Which LAN ports you use for what?
Is there any particular trick with setting those up?
-
The auto-detect feature cannot work with some NICs, it's dependent on the PHY reporting,
Just assign the NICs manually then check at the command line to make sure you know whoch ports they are. Plug in an active cable, run
ifconfig
, see which NIC is active. You can always reassign them at any time.Steve
-
@stephenw10 said in Installing pfSense on Sophos XG 105 rev. 2:
The auto-detect feature cannot work with some NICs, it's dependent on the PHY reporting,
Just assign the NICs manually then check at the command line to make sure you know whoch ports they are.
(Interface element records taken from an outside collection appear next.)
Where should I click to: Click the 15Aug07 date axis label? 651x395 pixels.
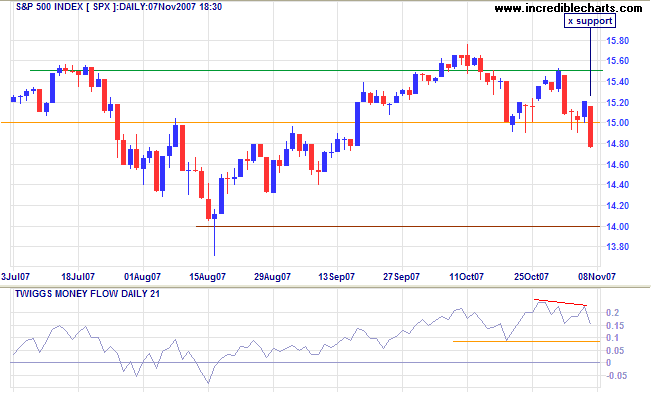[207, 277]
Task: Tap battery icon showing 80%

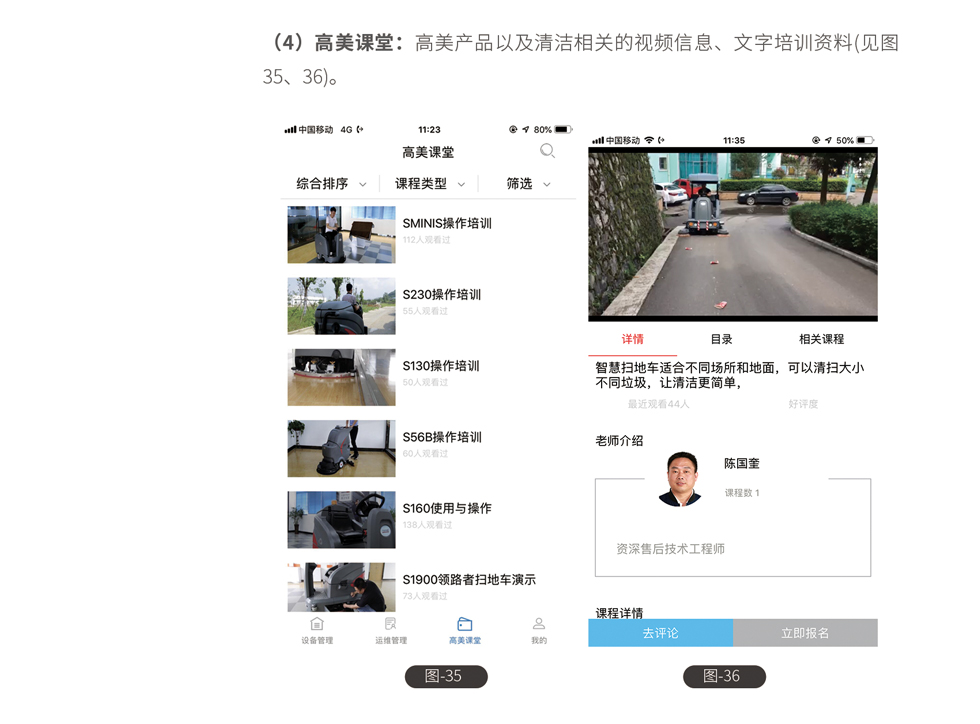Action: tap(563, 130)
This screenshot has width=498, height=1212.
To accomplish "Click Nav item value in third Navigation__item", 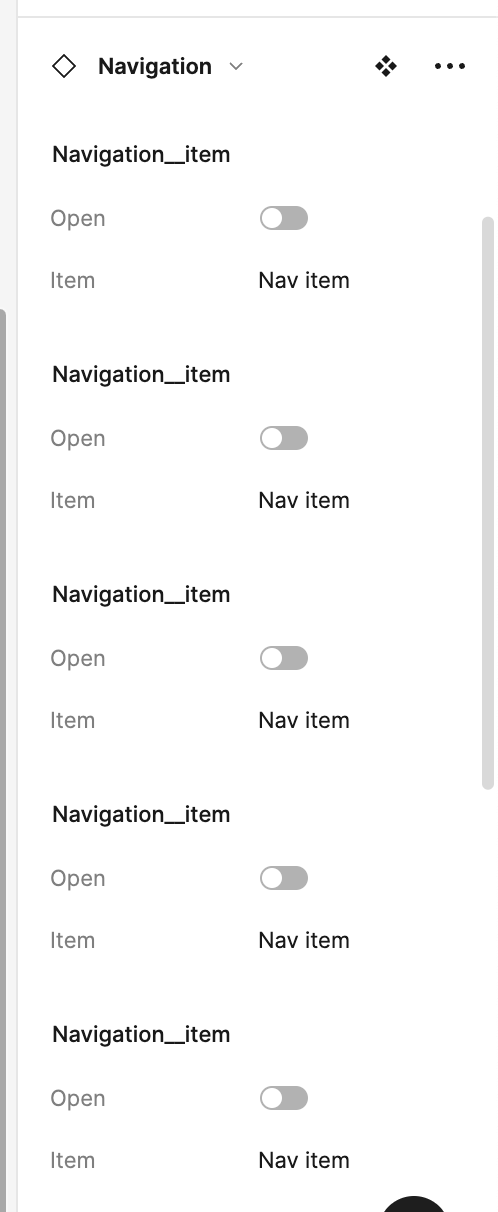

Plug in an active cable, run
ifconfig
, see which NIC is active. You can always reassign them at any time.Steve
Thank you so much Steve.
I'll give these suggestions a go. -
@stephenw10 said in Installing pfSense on Sophos XG 105 rev. 2:
The auto-detect feature cannot work with some NICs, it's dependent on the PHY reporting,
Just assign the NICs manually then check at the command line to make sure you know whoch ports they are. Plug in an active cable, run
ifconfig
, see which NIC is active. You can always reassign them at any time.Steve
Hey Steve,
I was able to assign the interfaces eventually (thank you!) and I can now see them within the WebGUI too. However, the WAN interface doesn't look like it's actually connected despite both of them show as ''up''. (WAN IP shows 0.0.0.0)
LAN is obviously working as I can navigate and tweak anything I want within pfsense.For testing purposes, I loaded onto this box a pfsense configuration which I currently use with my main APU2C4 pfsense built but again WAN is 0.0.0.0
In the diagnostics tab I cannot ping any hosts so I guess there's no connection with the outside world. I assumed that loading an existing configuration to a new installation would instantly work but that's not the case here.
What am I doing wrong? Is there anything I'll have to check or change that I'm missing?
-
@gtj said in Installing pfSense on Sophos XG 105 rev. 2:
WAN IP shows 0.0.0.0
Usually that means it's configured as DHCP but cannot pull a lease, is that the case?
What is it connected to? Check the dhcp logs for dhclient entries.
Steve
-
@stephenw10 said in Installing pfSense on Sophos XG 105 rev. 2:
@gtj said in Installing pfSense on Sophos XG 105 rev. 2:
WAN IP shows 0.0.0.0
Usually that means it's configured as DHCP but cannot pull a lease, is that the case?
What is it connected to? Check the dhcp logs for dhclient entries.
Steve
It is Indeed but so is my Backup configuration I loaded from the man pfsense router. That one connects to the web no problem.
-
So what is it connected to?
If it's a cable modem is that locked to the MAC of the other pfSense WAN?
-
@stephenw10 said in Installing pfSense on Sophos XG 105 rev. 2:
So what is it connected to?
If it's a cable modem is that locked to the MAC of the other pfSense WAN?
It is a cable modem from those all in one devices the ISPs provide. I want to use it as a modem with PPPoE passthrough and use pfsense to handle the routing and WiFi.
-
Well I would try spoofing the WAN MAC address to the same as the old device then.
You could also connect it to some other device with a DHCP server in it to check it will pull a dhcp lease at all.